§ **Data rows**:
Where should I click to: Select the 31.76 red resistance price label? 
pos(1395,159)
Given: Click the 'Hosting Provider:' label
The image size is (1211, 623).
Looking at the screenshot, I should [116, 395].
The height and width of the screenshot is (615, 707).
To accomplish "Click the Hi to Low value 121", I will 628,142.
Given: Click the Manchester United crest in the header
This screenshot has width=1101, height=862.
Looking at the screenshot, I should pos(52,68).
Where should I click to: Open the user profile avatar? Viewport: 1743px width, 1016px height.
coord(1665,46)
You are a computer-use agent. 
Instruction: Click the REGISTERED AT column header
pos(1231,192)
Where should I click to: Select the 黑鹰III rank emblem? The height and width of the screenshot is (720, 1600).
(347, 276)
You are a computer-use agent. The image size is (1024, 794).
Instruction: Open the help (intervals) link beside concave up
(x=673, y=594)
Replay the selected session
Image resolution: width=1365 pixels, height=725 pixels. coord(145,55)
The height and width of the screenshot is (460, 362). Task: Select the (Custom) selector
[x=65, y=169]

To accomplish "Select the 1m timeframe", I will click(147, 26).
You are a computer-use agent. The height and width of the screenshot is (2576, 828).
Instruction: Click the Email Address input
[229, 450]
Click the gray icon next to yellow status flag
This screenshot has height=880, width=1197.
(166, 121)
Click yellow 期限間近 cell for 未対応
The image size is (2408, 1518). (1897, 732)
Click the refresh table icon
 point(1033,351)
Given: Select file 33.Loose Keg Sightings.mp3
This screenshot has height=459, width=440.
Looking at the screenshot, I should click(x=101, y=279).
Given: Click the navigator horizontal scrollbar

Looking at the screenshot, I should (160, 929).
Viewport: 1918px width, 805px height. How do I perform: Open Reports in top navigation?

§ **What you have to do**: Copy the lines from the line containing "You are a computer-use agent. The image" through the end of the lines, reproducing each one unchanged.

§ **Response for this exercise**:
You are a computer-use agent. The image size is (1024, 794).
Instruction: Open the help (intervals) link beside concave up
(x=673, y=594)
Replay the selected session
Image resolution: width=1365 pixels, height=725 pixels. coord(145,55)
The height and width of the screenshot is (460, 362). Task: Select the (Custom) selector
[x=65, y=169]

To accomplish "Select the 1m timeframe", I will click(147, 26).
You are a computer-use agent. The height and width of the screenshot is (2576, 828).
Instruction: Click the Email Address input
[229, 450]
Click the gray icon next to yellow status flag
This screenshot has height=880, width=1197.
(166, 121)
Click yellow 期限間近 cell for 未対応
The image size is (2408, 1518). (1897, 732)
Click the refresh table icon
 point(1033,351)
Given: Select file 33.Loose Keg Sightings.mp3
This screenshot has height=459, width=440.
Looking at the screenshot, I should click(x=101, y=279).
Given: Click the navigator horizontal scrollbar

Looking at the screenshot, I should (160, 929).
Viewport: 1918px width, 805px height. How do I perform: Open Reports in top navigation?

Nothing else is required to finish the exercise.